Show that the order statistics from an i.i.d sample from the family of all symmetric distributions on the line with known center of symmetry are not complete.
So without loss of generality, I can assume that the center of symmetry is along the origin by just reshifting the distribution. So let $f_\theta(x)$ be a distribution with symmetry along $x=0$.

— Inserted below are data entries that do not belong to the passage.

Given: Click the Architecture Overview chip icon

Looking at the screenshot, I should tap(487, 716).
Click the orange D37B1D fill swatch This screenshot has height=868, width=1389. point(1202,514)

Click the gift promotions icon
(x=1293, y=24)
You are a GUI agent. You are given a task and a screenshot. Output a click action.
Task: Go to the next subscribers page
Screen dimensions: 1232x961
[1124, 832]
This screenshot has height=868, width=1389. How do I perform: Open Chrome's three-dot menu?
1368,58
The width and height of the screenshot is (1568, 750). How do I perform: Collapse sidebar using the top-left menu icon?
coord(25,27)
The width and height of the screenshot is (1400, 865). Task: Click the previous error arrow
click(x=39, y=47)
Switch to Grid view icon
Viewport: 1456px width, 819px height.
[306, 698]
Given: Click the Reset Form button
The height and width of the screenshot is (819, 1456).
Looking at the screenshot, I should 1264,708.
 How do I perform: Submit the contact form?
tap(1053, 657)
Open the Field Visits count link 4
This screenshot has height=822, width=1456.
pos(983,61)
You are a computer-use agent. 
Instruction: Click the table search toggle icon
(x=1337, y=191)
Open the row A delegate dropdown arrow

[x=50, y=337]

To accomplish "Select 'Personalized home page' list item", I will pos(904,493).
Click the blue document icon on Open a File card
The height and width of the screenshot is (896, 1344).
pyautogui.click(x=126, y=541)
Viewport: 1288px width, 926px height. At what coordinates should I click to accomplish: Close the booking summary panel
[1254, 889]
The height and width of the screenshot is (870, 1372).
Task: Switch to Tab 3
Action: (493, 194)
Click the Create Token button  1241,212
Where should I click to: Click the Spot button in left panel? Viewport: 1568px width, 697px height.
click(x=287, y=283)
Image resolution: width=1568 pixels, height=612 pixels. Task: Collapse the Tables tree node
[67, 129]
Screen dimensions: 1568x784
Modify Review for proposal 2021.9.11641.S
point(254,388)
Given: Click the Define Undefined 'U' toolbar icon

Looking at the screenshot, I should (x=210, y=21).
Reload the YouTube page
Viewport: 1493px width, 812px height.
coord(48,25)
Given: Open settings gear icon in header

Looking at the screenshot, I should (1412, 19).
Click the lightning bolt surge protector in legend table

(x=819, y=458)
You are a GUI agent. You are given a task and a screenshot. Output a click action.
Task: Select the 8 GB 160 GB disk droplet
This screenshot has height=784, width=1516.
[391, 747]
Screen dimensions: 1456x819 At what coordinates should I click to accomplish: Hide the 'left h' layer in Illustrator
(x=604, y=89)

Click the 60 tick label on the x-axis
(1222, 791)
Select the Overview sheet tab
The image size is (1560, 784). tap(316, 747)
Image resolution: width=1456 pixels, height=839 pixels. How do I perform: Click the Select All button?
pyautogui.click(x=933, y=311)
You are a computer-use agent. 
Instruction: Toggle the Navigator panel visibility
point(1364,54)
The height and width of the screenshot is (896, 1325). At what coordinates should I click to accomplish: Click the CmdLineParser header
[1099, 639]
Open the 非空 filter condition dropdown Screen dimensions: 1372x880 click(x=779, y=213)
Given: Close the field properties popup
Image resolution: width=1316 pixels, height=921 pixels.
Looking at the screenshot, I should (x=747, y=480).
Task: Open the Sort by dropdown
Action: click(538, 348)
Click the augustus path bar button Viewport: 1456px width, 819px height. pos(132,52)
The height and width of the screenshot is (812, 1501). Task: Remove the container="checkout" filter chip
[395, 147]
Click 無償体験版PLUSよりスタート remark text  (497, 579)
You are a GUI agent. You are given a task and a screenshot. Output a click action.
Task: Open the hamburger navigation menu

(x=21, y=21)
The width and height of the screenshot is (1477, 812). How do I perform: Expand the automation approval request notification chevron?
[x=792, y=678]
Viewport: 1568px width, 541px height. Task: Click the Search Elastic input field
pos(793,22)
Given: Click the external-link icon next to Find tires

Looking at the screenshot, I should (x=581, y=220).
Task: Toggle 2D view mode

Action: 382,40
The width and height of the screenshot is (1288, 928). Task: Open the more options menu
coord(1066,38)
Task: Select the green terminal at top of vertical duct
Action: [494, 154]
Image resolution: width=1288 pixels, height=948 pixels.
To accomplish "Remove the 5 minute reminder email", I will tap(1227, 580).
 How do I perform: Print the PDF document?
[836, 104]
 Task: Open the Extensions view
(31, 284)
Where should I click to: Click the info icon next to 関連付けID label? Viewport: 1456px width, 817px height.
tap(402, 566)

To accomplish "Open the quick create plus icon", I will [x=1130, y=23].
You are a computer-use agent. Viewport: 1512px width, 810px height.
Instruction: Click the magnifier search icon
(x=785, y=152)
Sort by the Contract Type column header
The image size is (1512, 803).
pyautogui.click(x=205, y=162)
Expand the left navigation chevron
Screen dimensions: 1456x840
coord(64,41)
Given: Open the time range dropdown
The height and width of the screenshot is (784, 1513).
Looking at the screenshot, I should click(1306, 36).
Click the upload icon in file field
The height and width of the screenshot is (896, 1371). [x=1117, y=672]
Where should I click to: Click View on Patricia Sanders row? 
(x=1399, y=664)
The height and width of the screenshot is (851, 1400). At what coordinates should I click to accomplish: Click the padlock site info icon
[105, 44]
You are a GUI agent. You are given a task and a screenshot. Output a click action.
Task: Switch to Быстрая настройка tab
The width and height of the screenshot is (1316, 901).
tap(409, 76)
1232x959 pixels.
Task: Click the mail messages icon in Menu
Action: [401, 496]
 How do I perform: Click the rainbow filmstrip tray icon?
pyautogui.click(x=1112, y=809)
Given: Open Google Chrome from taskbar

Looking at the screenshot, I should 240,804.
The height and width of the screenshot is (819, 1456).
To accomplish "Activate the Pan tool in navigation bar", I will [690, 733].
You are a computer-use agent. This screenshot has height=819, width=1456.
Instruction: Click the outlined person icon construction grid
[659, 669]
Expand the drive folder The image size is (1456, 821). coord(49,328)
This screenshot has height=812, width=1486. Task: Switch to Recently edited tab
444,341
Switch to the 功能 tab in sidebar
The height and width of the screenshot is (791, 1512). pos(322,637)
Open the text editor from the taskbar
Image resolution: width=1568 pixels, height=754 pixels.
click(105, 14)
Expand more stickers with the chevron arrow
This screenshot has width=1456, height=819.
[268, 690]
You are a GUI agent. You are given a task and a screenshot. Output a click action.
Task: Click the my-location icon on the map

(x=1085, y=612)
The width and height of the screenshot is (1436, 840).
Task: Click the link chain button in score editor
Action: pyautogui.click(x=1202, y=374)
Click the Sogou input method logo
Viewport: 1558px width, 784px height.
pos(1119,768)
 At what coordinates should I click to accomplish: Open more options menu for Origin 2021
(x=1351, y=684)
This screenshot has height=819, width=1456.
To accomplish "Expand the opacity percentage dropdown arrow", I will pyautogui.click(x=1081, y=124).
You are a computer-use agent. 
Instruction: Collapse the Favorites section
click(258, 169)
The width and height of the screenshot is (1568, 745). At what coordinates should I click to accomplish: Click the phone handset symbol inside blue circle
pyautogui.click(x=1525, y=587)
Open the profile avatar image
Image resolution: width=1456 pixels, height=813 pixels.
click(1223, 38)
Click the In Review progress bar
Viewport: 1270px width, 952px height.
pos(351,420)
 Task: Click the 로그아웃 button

Let $X_1, \cdots, X_n$ be an i.i.d sample from $f_\theta$ and $X_{(1)}, \cdots, X_{(n)}$ be the order statistics
I need to show that there exists some nonzero $\delta(X_{(1)}, \cdots, X_{(n)})$ so that $E_\theta\left[\delta(X_{(1)}, \cdots, X_{(n)}) \right] = 0$
But I'm unsure how to proceed. I would imagine that when integrating $\delta$ over a symmetric distribution, I should be able to exploit the symmetry to have $\delta \neq 0$ but the integral will be.
How about, for odd $n$, $\delta(X_{(1)},\ldots,X_{(n)})=\varphi(X_{((n+1)/2)})$, where $\varphi:\Bbb R\to\Bbb R$ is continuous, bounded and anti-symmetric. ($X_{((n+1)/2)}$, the sample median, has a distribution symmetric about $0$, because the distirbution of the order statistics is anti-invariant under reflection about $0$.) Something similar will work for even $n$.